Il dopo Sinwar, aperta la partita per la successione al vertice di Hamas
di Roberto Cetera
Molti sapevano che il tempo rimasto a Yahya Sinwar di essere libero fosse ormai breve. Tant’è che quando il 6 agosto scorso l’Ufficio politico di Hamas lo nominò capo dell’organizzazione si moltiplicarono le interpretazioni più disparate. Chi diceva che i suoi compagni gli avevano voluto riservare l’onore di morire come capo supremo, chi invece immaginò che fosse una mossa furba per sospingere gli israeliani a dargli la caccia, dando tempo al vertice di riorganizzarsi dopo l’uccisione a Teheran di Ismail Haniyeh; chi infine pensava che gli israeliani lo avessero già in trappola da tempo e aspettassero solo il momento politicamente più conveniente per ucciderlo.
Nel brevissimo periodo in cui Sinwar è stato capo di Hamas, e nel più lungo periodo in cui è stato leader a Gaza, ha gestito il suo potere con molta durezza sia nella gestione del territorio che della sua stessa organizzazione. Ad esempio, tre anni fa, impose una seconda tornata di elezioni per la presidenza dell’ufficio politico di Hamas di Gaza, dopo che la prima era andata a favore di Nizar Awadallah.
Forse più di ogni altro dirigente del movimento, Sinwar ha impersonato il profilo tutt’altro che monolitico di Hamas, enfatizzando il ruolo della costituency di Gaza rispetto alle altre tre dell’organizzazione (cisgiordani, detenuti, e esteri), e pretendendo che l’ala militare assumesse il ruolo di quinta costituency, sottraendola di fatto al controllo politico.
Cosa succederà ora? Hamas ha saputo finora sempre gestire la decapitazione dei suoi vertici. In linea di massima ognuno dei capi delle quattro costituency , e cioè Kalid Misha’al capo della diaspora estera, Khalil al-Hayeh capo a Gaza, e poi Mussa Abu Marzouq e Mohammad Darweesh, potrebbero succedere a Sinwar nella leadership generale.
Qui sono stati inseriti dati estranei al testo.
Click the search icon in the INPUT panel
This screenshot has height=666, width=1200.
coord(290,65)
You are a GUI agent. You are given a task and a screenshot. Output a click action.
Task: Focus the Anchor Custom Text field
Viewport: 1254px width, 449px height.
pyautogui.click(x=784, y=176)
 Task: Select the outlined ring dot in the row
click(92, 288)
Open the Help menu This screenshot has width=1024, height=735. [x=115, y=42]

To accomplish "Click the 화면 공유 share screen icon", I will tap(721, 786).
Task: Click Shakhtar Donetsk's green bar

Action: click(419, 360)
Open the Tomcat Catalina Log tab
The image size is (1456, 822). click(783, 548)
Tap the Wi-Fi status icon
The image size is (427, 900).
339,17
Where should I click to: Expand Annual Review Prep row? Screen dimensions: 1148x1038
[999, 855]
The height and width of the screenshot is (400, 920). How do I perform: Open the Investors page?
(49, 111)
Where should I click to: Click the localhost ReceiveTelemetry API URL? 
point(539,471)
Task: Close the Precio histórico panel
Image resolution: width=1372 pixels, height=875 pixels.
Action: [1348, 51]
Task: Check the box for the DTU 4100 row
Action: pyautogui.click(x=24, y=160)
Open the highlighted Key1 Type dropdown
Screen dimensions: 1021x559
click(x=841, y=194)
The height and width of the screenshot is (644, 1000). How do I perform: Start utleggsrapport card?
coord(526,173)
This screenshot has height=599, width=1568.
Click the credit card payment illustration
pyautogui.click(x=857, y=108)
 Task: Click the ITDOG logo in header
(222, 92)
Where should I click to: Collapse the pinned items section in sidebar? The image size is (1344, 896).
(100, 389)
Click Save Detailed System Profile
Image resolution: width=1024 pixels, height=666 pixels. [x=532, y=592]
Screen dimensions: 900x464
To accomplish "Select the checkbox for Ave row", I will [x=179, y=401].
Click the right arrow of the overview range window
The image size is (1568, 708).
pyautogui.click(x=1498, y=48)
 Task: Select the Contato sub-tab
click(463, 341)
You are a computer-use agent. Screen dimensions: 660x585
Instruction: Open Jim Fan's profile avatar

Alcuni pensano che la scelta ricada su Mish’al, che ha già ricoperto questo ruolo per molti anni fino al 2017, quando lasciò il posto a Haniyeh. Mish’al risiede a Doha.
La morte di Sinwar aggrava la difficile situazione in cui l’organizzazione si trova dopo un anno di guerra. Contestualmente, alcuni pensano che l’Organizzazione per liberazione della Palestina (Olp) sia nella fase più fragile della sua esistenza, e che Sinwar rappresentava il maggior ostacolo per la ripresa di un dialogo tra tutte le fazioni palestinesi per il raggiungimento di un’espressione unitaria.
Ma, al di là delle questioni interne palestinesi, la scomparsa di Sinwar apre un nuovo scenario anche per Israele. Teoricamente Netanyahu potrebbe ormai dire di aver vinto la guerra, anche se rimane tutta aperta la questione degli ostaggi, su cui ci sarà da attendere nei prossimi giorni una rinforzata pressione dell’opinione pubblica israeliana verso il negoziato e il cessate Il fuoco. Ma dall’altro lato, oltre il successo militare, non sono finora chiarite quali siano le intenzioni del governo israeliano sulla futura gestione di Gaza. E la continuazione della guerra appare allora come una presa di tempo per sopperire alla mancanza di strategia.